Oil service co's may lose tax haven (NBL, RIG, GSF, WFT)
Noble Exec: Anti-Tax Haven Bill 'Will' Pass In 07 HOUSTON (Dow Jones)--The U.S. Congress is all but certain to pass legislation this year addressing the tax status of U.S. corporations that have based themselves in countries with low or non-existent income taxes, Noble Corp. (NE) Vice President of Investor Relations and Planning Lee Ahlstrom said Thursday.
"We expect legislation to be passed affecting our status at some point in 2007," he said, in response to an analyst's question about tax rates during a conference call tied to the offshore driller's fourth-quarter earnings.
Noble, the third-largest publicly traded driller, is based in the Cayman Islands, which does not levy income taxes on corporations. In practice the company operates out of Sugar Land, Texas. But a nominal presence in the Caymans allows the driller to pay nothing on foreign income.
The oil-field services sector is second only to insurers in embracing so-called tax havens. Noble competitors Transocean Inc. (RIG) and GlobalSantaFe Corp. (GSF), the first- and second-largest offshore drillers, have also fled to the Caymans. Nabors Industries Ltd. (NBR), the world's biggest land driller, and Weatherford International (WFT) are based in Bermuda.

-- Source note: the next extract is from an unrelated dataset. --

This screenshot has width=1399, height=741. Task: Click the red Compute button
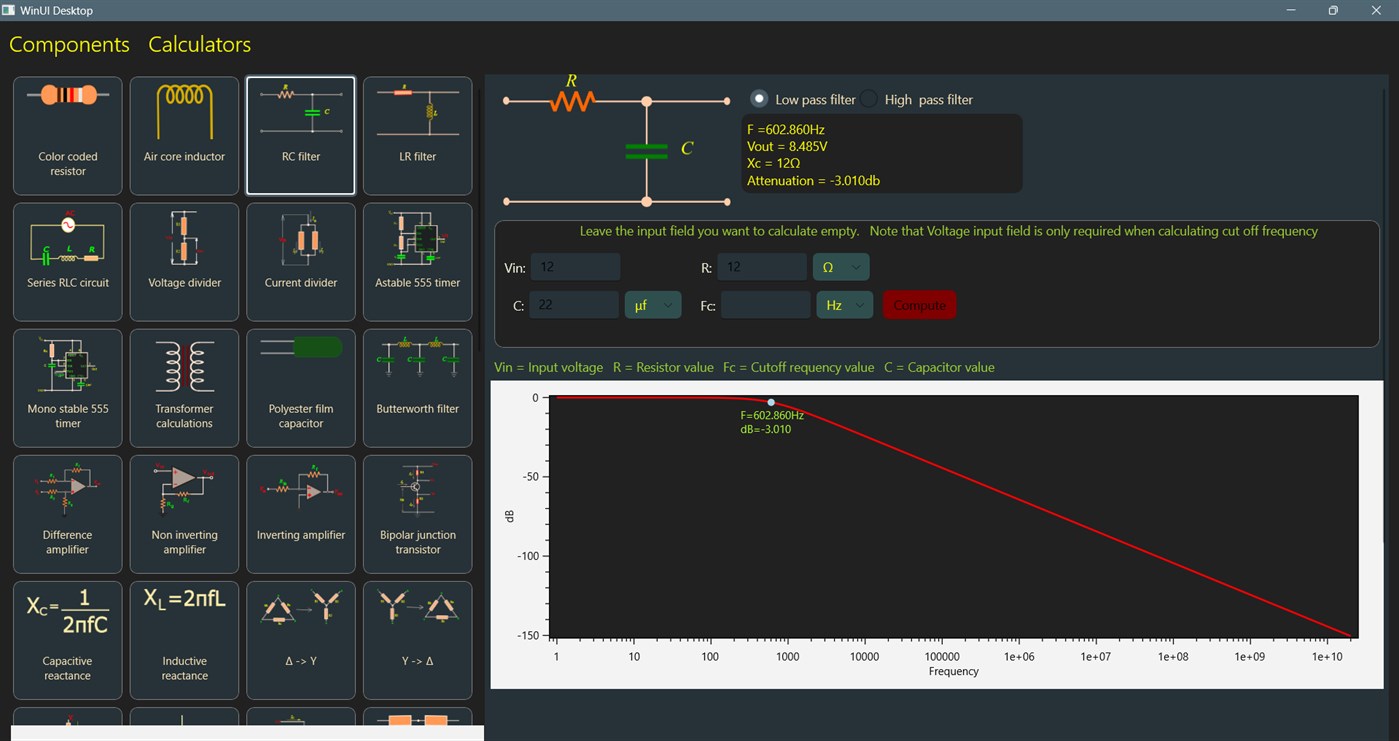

Congress has since 2002 periodically threatened to strip companies of their foreign status. The Senate Finance Committee unanimously approved a bill last year that would have re-classified companies such as Noble as U.S. corporations for tax purposes. But the legislation never received a full Senate vote.
With both houses of Congress now in Democratic hands, the bill's chances have increased, though a presidential veto could still block its passage, Poe Fratt, an analyst with AG Edwards in St. Louis, said earlier this month.
Previous versions of the anti-tax haven bill would also have forced companies to retroactively pay taxes on income earned since moving headquarters offshore. But Ahlstrom said he believes upcoming legislation will not be so strict. "Any change would not be retroactive," he said.
Noble would be among the hardest-hit should the Cayman Islands lose its tax-haven status. The company said 77% of its fourth-quarter revenue in 2006 was international, and Noble has moved much of its fleet out of the U.S. Gulf of Mexico since the 2005 hurricane season.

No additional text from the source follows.